练习任务 —
[a] 请照原文抄写所示文段中从“最近在做一个需要支持大数据量”到“选用的是官网推荐的restHighLevelClient,其封装了CRUD方法。”的部分。
[b] 判断以下说法是否与所示文段相符，每项回答“是”或“否”，并原样引用文中起决定作用的语句：(i) 向ES中插入数据是用Python脚本实现的；(ii) 本博客同时涉及数据的插入和查询操作；(iii) 文中选用的es版本是7.6.1。

所示文段 —
Spring boot项目使用 restHighLevelClient 接入 elasticsearch

Spring boot 接入 ElasticSearch 查询数据

最近在做一个需要支持大数据量查询的项目,调研之后选用ElasticSearch存储数据,并接入Spring Boot项目,通过rest接口查询并返回。具体的,获取数据并向ES中插入数据是用Python脚本实现的,本博客只涉及查询操作。

一. 接入ElasticSearch

选用的是官网推荐的restHighLevelClient,其封装了CRUD方法。

服务器上已经部署好ES的前提下,在spring boot项目中接入大概分为三步:

1. 添加依赖

为了简洁,将pom文件中无关的部分都删去了。主要是选择一个适合的es版本,这里选的是7.6.0

    <properties>
        <java.version>1.8</java.version>
        <es.version>7.6.0</es.version>
    </properties>

    <dependencies>
        <dependency>
            <groupId>org.springframework.boot</groupId>
            <artifactId>spring-boot-starter-data-elasticsearch</artifactId>
        </dependency>        
        <dependency>
            <groupId>org.elasticsearch</groupId>
            <artifactId>elasticsearch</artifactId>
            <version>${es.version}</version>
        </dependency>
        <dependency>
            <groupId>org.elasticsearch.client</groupId>
            <artifactId>elasticsearch-rest-high-level-client</artifactId>
            <version>${es.version}</version>
        </dependency>
    </dependencies>

2. 在yaml文件中添加配置

在这里主要配置es服务的地址,以及鉴权。

给定材料 —
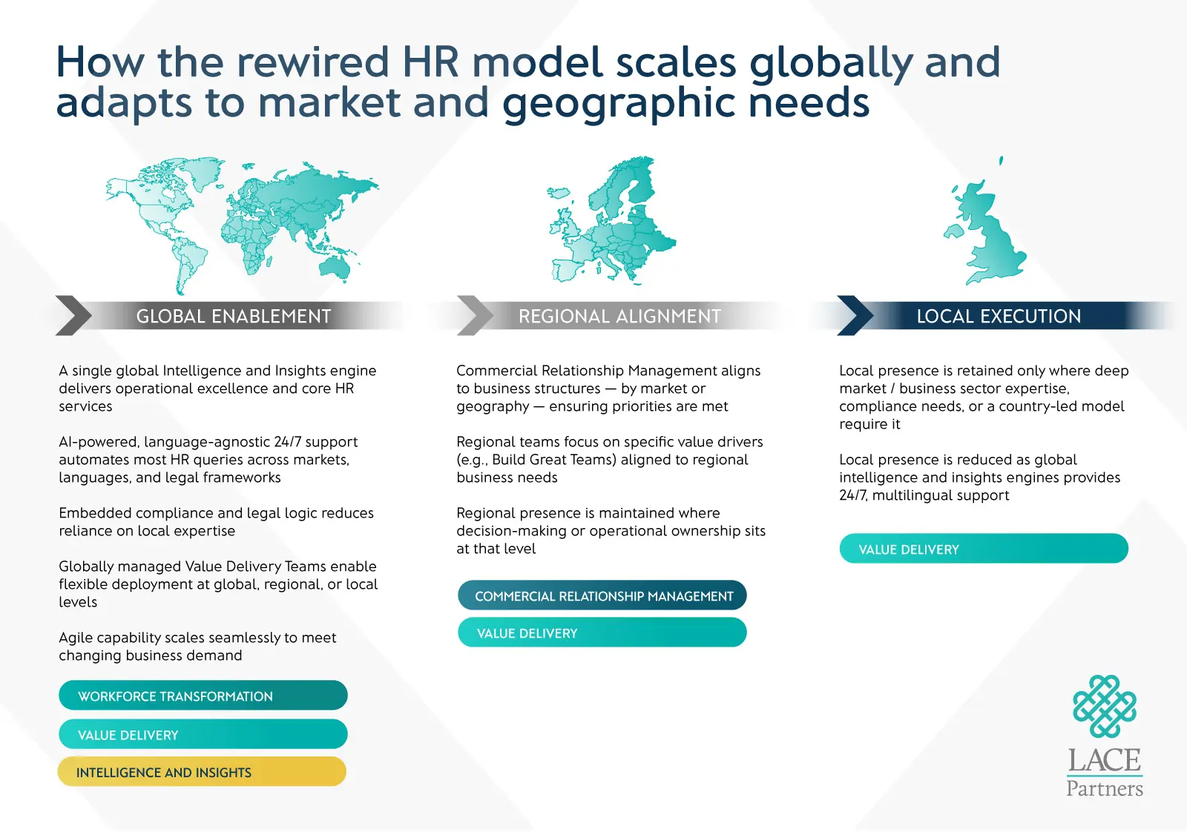Select the Regional Alignment header banner
The image size is (1187, 838).
[619, 316]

书面回答 —
[a]
最近在做一个需要支持大数据量查询的项目,调研之后选用ElasticSearch存储数据,并接入Spring Boot项目,通过rest接口查询并返回。具体的,获取数据并向ES中插入数据是用Python脚本实现的,本博客只涉及查询操作。

一. 接入ElasticSearch

选用的是官网推荐的restHighLevelClient,其封装了CRUD方法。

[b]
(i) 是。“获取数据并向ES中插入数据是用Python脚本实现的”
(ii) 否。“本博客只涉及查询操作”
(iii) 否。“这里选的是7.6.0”